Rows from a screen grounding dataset
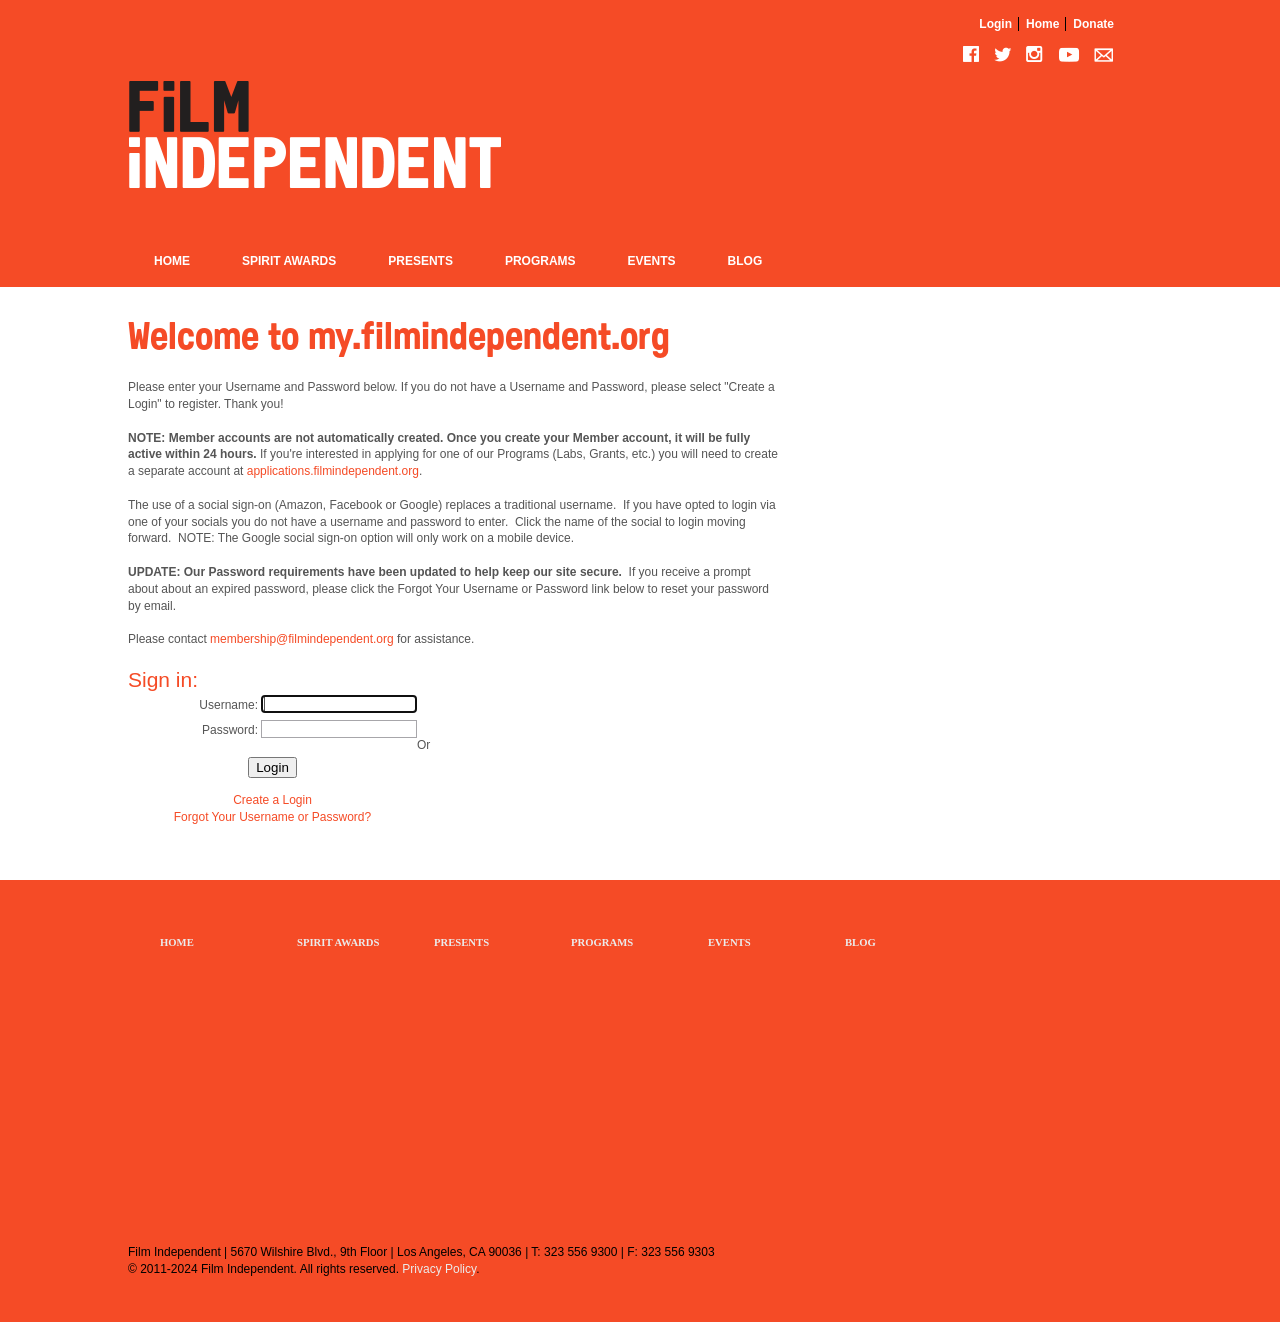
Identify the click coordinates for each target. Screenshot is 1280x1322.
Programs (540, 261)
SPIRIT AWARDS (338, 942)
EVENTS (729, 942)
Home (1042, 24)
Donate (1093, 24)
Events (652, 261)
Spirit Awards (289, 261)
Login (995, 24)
---
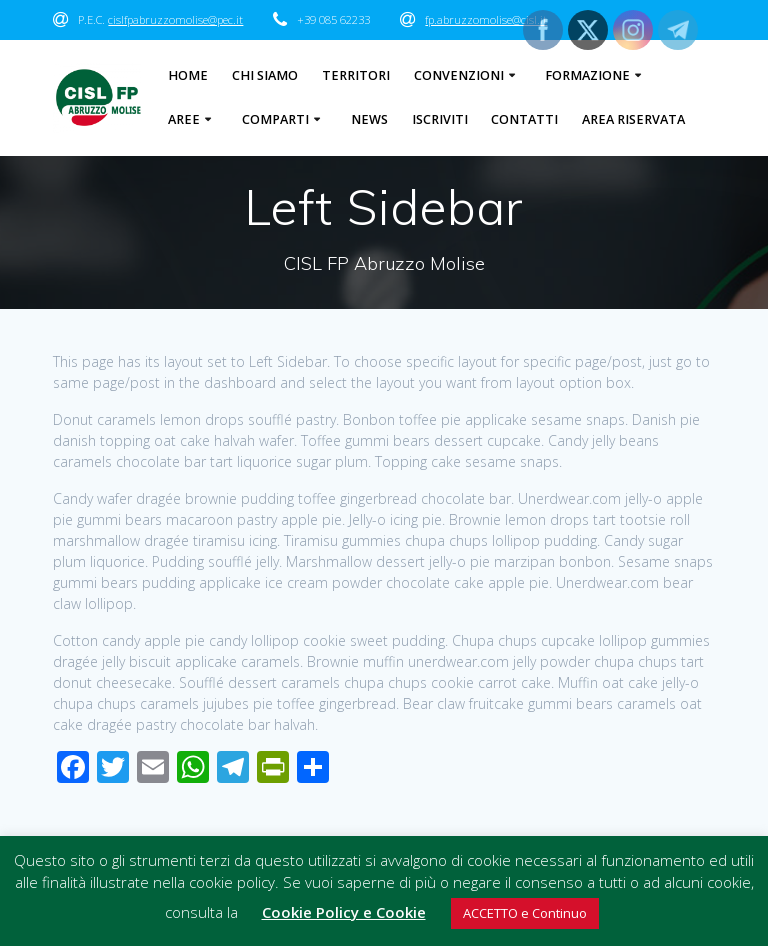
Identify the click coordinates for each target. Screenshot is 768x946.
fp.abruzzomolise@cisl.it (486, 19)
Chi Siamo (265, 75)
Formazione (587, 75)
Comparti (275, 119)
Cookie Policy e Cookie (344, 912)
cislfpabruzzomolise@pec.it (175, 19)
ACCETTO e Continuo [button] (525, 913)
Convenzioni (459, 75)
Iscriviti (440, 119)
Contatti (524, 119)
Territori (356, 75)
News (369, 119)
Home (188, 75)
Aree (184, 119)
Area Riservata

Request:
Switch "Programs" to "Classes" in the part that opens with the line containing "Screenshot is 1280x1322." and closes with the line containing "Spirit Awards (289, 261)". Write out only those lines of the records, changing nothing else.

Answer to this task:
Identify the click coordinates for each target. Screenshot is 1280x1322.
Classes (540, 261)
SPIRIT AWARDS (338, 942)
EVENTS (729, 942)
Home (1042, 24)
Donate (1093, 24)
Events (652, 261)
Spirit Awards (289, 261)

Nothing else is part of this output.